On 12/29/2011 10:49 PM, MIKE OSSIPOFF wrote:

Kristofer continues:

You say
that it is non-valid from your own point ofview  
<http://www.textsrv.com/click?v=VVM6MTQwMTY6MTIxOnZpZXc6ZmIzNmIxM2E4NTZhY2M2YjczNGZjZWNhZjA1NDJjNGU6ei0xMDMyLTEwMzY4Omxpc3RzLmVsZWN0b3JhbWEuY29t>,
 where you think the
tradeoff made by MMPO is worth it.

[endquote]

Kindly don't quote me saying something that I didn't say.

I told why the criticism is nonvalid. See my paragraph above.

Okay. I was inferring from what I thought you were saying.

(By the way, what's going on with your mail client? It inserts links into www.textsrv.com for common words, e.g. "view" above. I've seen it insert links to electorama, too.)

Others (like me) may have different
opinions.

[endquote]

If you're saying you have an opinion that someone is seriously wronged by the 
election of
someone over whom no one prefers anyone other than their favorite, then can you 
tell us
in what way that seriously wrongs someone, or are you merely expressing a 
personal opion
(as, of course, is your right)?

There are really two parts to what I'm saying:

1. Having to restrict myself to considering only single voters instead of a "class" seems to be just as arbitrary, if not more so, than to consider Plurality as valid. 2. Therefore, I do not think that you can, on one hand, say that Kevin's MMPO example is non-valid, period (because it relies on a "class" rather than a single group of voters), and on the other, dismiss the Plurality criterion (or the mono-add-plump criterion for another method that doesn't pass it) from the reasoning that it's arbitrary opinion and not an objective standard.

For that matter, I would go further. I would say there's plenty of precedent to consider "classes" rather than only single groups of voters. I've already covered the Plurality criterion, but consider the mutual majority criterion. You could say that no single group has been wronged when a method fails to elect from a set that a (otherwise disparate) majority ranks first, but not in the same order, above everybody else. You could also say that no single voting group has been wronged when a method fails to elect from the Smith set (or possibly even when it fails to elect the Condorcet winner, because the majorities preferring the CW to other candidates may differ depending on the non-CW candidate in question). Yet these are all valid criteria. If anything, it's your restriction that an error must "seriously wrong someone", a single particular voter, or a group preferring the same candidate at top, that seems arbitrary.

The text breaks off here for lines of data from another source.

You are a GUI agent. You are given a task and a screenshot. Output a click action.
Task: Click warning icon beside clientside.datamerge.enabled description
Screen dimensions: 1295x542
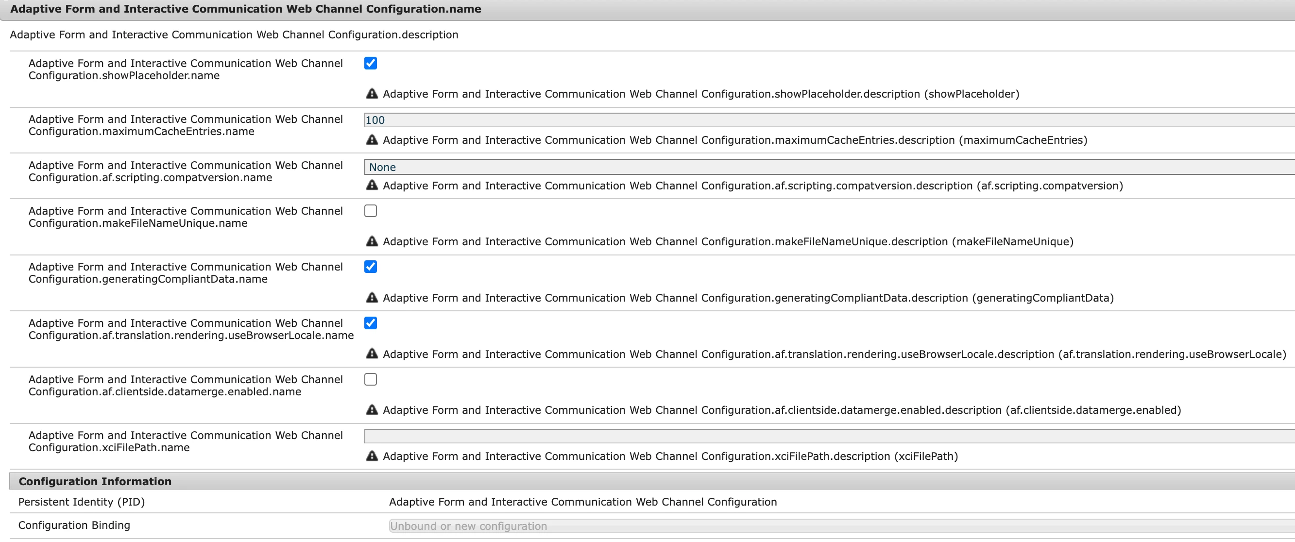click(372, 410)
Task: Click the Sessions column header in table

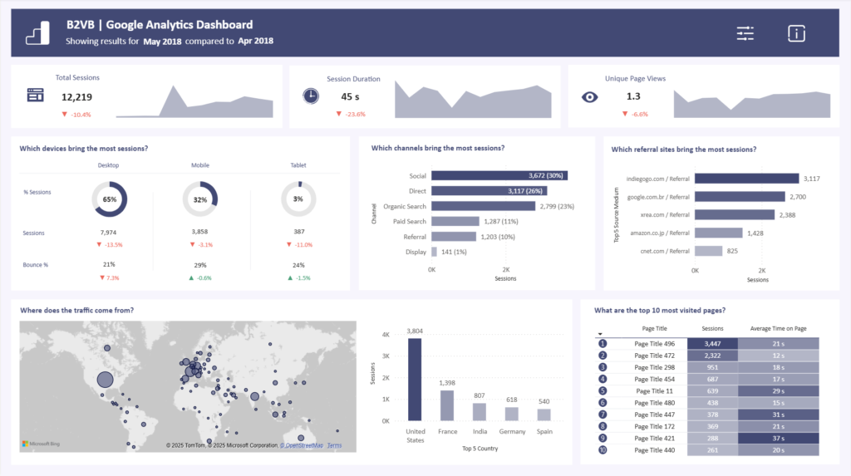Action: click(x=712, y=329)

Voting is a collective process. Why shouldn't a collective process be subject to standards that consider properties distributed over broad groups as well as those regarding individuals or narrow groups?

Kristofer continued:

Saying that you're willing to make the tradeoff is quite a
different thing than saying that the criticism (e.g. MMPO's Plurality
failure) is inherently invalid.

[endquote]

Quite so. I'm saying both things.

The criticism is nonvalid, for the simple reason that I stated.


I'd conceded that, if you want to combine the A and B plumpers as plaintiffs
in a class-action lawsuit, then it could be argued that, when considered 
together,
they're _slightly_ wronged.

Slightly? In Kevin's bad-example, the "class" has a decision go against them, even though the members of the class number ten thousand and the non-members number in the single digits. In fact, you can make the "class"'s size as large as you want. You could have seven billion in the "class" and the example would still work.

It doesn't matter how slight the preference violation is (not that we can infer strength of preference from the example in the first place), because you can multiply it by as large a number (the size of the "class") as you want.

But the dependence on that prestidigitation doesn't inspire any confidence in 
the
"wrongedness.  ...when you can't show that the A voters themselves, as a group, 
or
the B voters themselves, as another group, are wronged by the election of 
someone
to whom they don't prefer anyone other than their favorite.

So you would thus throw away mutual majority, or Smith?

All voting system standards and criteria come down to a matter of opinion about
what is important and what isn't. And what is more important than something 
else.

I suggest that it's important to get rid of the worse strategy problems.

Maybe you don't agree with me about that. Fine. There's no reason why we should
all agree in our purposes and goals. You aren't wrong.

What (I suggest) is "nonvalid" is your claim that the A plumpers or the B 
plumpers are wronged
badly enough to give up important method-properties. --But, as I said, that's a
subjective judgement, and maybe you have very different notions about what is 
important.
You aren't wrong. By your own, different, personal purposes, your criticism 
could be
valid.

I didn't claim that you could only look at the A-plumpers or B-plumpers separately. I think that the "class action suit", as you put it, is more than just sleight-of-hand. What I am claiming is that the "class" or the broad group or what you want to call it - that they are wronged as a whole. That was the point of my cake analogy.

If you think that criteria that can't be applied to each single voter individually to be invalid, that's your opinion, and I can't stop you. I can try to show you why I think differently, but I can't go beyond that.

Saying "nonvalid" right out just seems to imply more than a mere difference of points of view about what tradeoffs to make.